ASSIGNMENT →
The data below should be repeated exactly and in full.

------ PROVIDED RECORDS

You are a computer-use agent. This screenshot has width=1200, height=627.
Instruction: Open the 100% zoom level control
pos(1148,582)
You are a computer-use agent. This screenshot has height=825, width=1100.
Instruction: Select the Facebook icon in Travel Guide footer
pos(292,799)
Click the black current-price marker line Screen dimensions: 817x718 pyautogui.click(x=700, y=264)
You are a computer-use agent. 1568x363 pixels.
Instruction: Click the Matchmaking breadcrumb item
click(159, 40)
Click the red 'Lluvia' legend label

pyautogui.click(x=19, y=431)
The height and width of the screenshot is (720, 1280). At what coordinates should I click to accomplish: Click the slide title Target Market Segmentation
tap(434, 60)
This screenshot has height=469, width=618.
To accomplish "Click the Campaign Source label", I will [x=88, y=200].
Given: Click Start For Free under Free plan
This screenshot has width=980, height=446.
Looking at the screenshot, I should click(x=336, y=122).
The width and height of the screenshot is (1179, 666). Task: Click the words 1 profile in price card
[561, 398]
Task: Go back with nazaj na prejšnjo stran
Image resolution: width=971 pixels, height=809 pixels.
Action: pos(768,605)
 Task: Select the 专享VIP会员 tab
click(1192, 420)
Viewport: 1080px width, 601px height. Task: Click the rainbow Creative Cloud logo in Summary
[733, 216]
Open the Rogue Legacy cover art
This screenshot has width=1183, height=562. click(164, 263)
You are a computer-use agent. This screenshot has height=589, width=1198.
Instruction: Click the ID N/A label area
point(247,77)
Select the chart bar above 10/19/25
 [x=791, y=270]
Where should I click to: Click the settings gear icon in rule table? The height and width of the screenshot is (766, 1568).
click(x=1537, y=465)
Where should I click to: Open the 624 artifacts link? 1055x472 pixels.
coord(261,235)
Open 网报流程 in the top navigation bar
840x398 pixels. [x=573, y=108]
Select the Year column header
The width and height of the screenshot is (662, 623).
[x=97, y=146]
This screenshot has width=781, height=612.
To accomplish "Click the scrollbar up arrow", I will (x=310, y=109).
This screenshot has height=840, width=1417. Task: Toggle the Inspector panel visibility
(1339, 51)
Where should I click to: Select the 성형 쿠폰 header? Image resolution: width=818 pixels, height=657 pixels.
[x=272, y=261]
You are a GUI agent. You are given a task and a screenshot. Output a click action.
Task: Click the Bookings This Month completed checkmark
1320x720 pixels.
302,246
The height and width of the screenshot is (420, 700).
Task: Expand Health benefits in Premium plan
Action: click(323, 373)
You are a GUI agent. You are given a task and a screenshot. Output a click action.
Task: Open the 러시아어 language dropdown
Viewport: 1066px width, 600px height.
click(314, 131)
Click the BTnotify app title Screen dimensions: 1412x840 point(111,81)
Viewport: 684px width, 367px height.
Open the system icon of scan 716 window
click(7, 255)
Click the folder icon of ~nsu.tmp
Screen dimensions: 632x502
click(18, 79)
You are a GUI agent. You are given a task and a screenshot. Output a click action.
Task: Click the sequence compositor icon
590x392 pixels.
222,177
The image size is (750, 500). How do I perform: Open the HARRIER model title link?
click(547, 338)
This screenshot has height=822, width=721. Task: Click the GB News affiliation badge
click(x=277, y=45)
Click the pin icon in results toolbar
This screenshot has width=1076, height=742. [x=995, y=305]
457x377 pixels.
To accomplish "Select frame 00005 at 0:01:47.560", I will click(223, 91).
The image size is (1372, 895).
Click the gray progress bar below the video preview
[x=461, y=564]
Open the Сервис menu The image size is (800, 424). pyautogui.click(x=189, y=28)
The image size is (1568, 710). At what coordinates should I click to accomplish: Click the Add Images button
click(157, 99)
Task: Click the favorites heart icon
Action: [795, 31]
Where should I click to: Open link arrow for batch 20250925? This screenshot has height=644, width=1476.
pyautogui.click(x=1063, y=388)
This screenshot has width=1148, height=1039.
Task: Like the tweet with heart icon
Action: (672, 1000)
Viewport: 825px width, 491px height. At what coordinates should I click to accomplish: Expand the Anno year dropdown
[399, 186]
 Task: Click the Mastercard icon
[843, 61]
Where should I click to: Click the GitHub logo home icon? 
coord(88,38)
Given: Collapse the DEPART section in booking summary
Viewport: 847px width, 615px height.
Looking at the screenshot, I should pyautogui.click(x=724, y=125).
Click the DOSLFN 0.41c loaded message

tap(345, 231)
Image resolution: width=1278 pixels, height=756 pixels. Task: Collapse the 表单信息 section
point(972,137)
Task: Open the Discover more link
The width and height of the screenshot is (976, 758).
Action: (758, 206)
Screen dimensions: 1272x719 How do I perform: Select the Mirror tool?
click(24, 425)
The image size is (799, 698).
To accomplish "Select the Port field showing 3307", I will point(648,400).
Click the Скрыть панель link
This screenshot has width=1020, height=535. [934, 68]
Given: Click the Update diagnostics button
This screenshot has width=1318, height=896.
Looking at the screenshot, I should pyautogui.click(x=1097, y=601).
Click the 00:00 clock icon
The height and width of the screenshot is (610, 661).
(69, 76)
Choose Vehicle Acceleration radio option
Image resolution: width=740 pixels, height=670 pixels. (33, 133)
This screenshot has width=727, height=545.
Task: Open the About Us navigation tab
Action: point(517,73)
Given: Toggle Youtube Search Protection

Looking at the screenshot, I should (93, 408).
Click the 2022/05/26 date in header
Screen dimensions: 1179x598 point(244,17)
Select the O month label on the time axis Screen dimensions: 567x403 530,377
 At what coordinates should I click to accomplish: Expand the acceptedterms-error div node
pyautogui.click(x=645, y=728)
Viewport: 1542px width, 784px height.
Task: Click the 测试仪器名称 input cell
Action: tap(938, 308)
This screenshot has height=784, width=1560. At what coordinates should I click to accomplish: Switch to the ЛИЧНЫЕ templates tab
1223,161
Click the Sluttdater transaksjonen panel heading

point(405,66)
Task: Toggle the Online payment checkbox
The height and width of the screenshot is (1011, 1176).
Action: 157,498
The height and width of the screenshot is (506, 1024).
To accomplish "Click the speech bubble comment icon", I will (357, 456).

------------

ANSWER TO THIS EXERCISE →
You are a computer-use agent. This screenshot has width=1200, height=627.
Instruction: Open the 100% zoom level control
pos(1148,582)
You are a computer-use agent. This screenshot has height=825, width=1100.
Instruction: Select the Facebook icon in Travel Guide footer
pos(292,799)
Click the black current-price marker line Screen dimensions: 817x718 pyautogui.click(x=700, y=264)
You are a computer-use agent. 1568x363 pixels.
Instruction: Click the Matchmaking breadcrumb item
click(159, 40)
Click the red 'Lluvia' legend label

pyautogui.click(x=19, y=431)
The height and width of the screenshot is (720, 1280). At what coordinates should I click to accomplish: Click the slide title Target Market Segmentation
tap(434, 60)
This screenshot has height=469, width=618.
To accomplish "Click the Campaign Source label", I will [x=88, y=200].
Given: Click Start For Free under Free plan
This screenshot has width=980, height=446.
Looking at the screenshot, I should click(x=336, y=122).
The width and height of the screenshot is (1179, 666). Task: Click the words 1 profile in price card
[561, 398]
Task: Go back with nazaj na prejšnjo stran
Image resolution: width=971 pixels, height=809 pixels.
Action: pos(768,605)
 Task: Select the 专享VIP会员 tab
click(1192, 420)
Viewport: 1080px width, 601px height. Task: Click the rainbow Creative Cloud logo in Summary
[733, 216]
Open the Rogue Legacy cover art
This screenshot has width=1183, height=562. click(164, 263)
You are a computer-use agent. This screenshot has height=589, width=1198.
Instruction: Click the ID N/A label area
point(247,77)
Select the chart bar above 10/19/25
 [x=791, y=270]
Where should I click to: Click the settings gear icon in rule table? The height and width of the screenshot is (766, 1568).
click(x=1537, y=465)
Where should I click to: Open the 624 artifacts link? 1055x472 pixels.
coord(261,235)
Open 网报流程 in the top navigation bar
840x398 pixels. [x=573, y=108]
Select the Year column header
The width and height of the screenshot is (662, 623).
[x=97, y=146]
This screenshot has width=781, height=612.
To accomplish "Click the scrollbar up arrow", I will (x=310, y=109).
This screenshot has height=840, width=1417. Task: Toggle the Inspector panel visibility
(1339, 51)
Where should I click to: Select the 성형 쿠폰 header? Image resolution: width=818 pixels, height=657 pixels.
[x=272, y=261]
You are a GUI agent. You are given a task and a screenshot. Output a click action.
Task: Click the Bookings This Month completed checkmark
1320x720 pixels.
302,246
The height and width of the screenshot is (420, 700).
Task: Expand Health benefits in Premium plan
Action: click(323, 373)
You are a GUI agent. You are given a task and a screenshot. Output a click action.
Task: Open the 러시아어 language dropdown
Viewport: 1066px width, 600px height.
click(314, 131)
Click the BTnotify app title Screen dimensions: 1412x840 point(111,81)
Viewport: 684px width, 367px height.
Open the system icon of scan 716 window
click(7, 255)
Click the folder icon of ~nsu.tmp
Screen dimensions: 632x502
click(18, 79)
You are a GUI agent. You are given a task and a screenshot. Output a click action.
Task: Click the sequence compositor icon
590x392 pixels.
222,177
The image size is (750, 500). How do I perform: Open the HARRIER model title link?
click(547, 338)
This screenshot has height=822, width=721. Task: Click the GB News affiliation badge
click(x=277, y=45)
Click the pin icon in results toolbar
This screenshot has width=1076, height=742. [x=995, y=305]
457x377 pixels.
To accomplish "Select frame 00005 at 0:01:47.560", I will click(223, 91).
The image size is (1372, 895).
Click the gray progress bar below the video preview
[x=461, y=564]
Open the Сервис menu The image size is (800, 424). pyautogui.click(x=189, y=28)
The image size is (1568, 710). At what coordinates should I click to accomplish: Click the Add Images button
click(157, 99)
Task: Click the favorites heart icon
Action: [795, 31]
Where should I click to: Open link arrow for batch 20250925? This screenshot has height=644, width=1476.
pyautogui.click(x=1063, y=388)
This screenshot has width=1148, height=1039.
Task: Like the tweet with heart icon
Action: (672, 1000)
Viewport: 825px width, 491px height. At what coordinates should I click to accomplish: Expand the Anno year dropdown
[399, 186]
 Task: Click the Mastercard icon
[843, 61]
Where should I click to: Click the GitHub logo home icon? 
coord(88,38)
Given: Collapse the DEPART section in booking summary
Viewport: 847px width, 615px height.
Looking at the screenshot, I should pyautogui.click(x=724, y=125).
Click the DOSLFN 0.41c loaded message

tap(345, 231)
Image resolution: width=1278 pixels, height=756 pixels. Task: Collapse the 表单信息 section
point(972,137)
Task: Open the Discover more link
The width and height of the screenshot is (976, 758).
Action: (758, 206)
Screen dimensions: 1272x719 How do I perform: Select the Mirror tool?
click(24, 425)
The image size is (799, 698).
To accomplish "Select the Port field showing 3307", I will point(648,400).
Click the Скрыть панель link
This screenshot has width=1020, height=535. [934, 68]
Given: Click the Update diagnostics button
This screenshot has width=1318, height=896.
Looking at the screenshot, I should pyautogui.click(x=1097, y=601).
Click the 00:00 clock icon
The height and width of the screenshot is (610, 661).
(69, 76)
Choose Vehicle Acceleration radio option
Image resolution: width=740 pixels, height=670 pixels. (33, 133)
This screenshot has width=727, height=545.
Task: Open the About Us navigation tab
Action: point(517,73)
Given: Toggle Youtube Search Protection

Looking at the screenshot, I should (93, 408).
Click the 2022/05/26 date in header
Screen dimensions: 1179x598 point(244,17)
Select the O month label on the time axis Screen dimensions: 567x403 530,377
 At what coordinates should I click to accomplish: Expand the acceptedterms-error div node
pyautogui.click(x=645, y=728)
Viewport: 1542px width, 784px height.
Task: Click the 测试仪器名称 input cell
Action: tap(938, 308)
This screenshot has height=784, width=1560. At what coordinates should I click to accomplish: Switch to the ЛИЧНЫЕ templates tab
1223,161
Click the Sluttdater transaksjonen panel heading

point(405,66)
Task: Toggle the Online payment checkbox
The height and width of the screenshot is (1011, 1176).
Action: 157,498
The height and width of the screenshot is (506, 1024).
To accomplish "Click the speech bubble comment icon", I will (357, 456).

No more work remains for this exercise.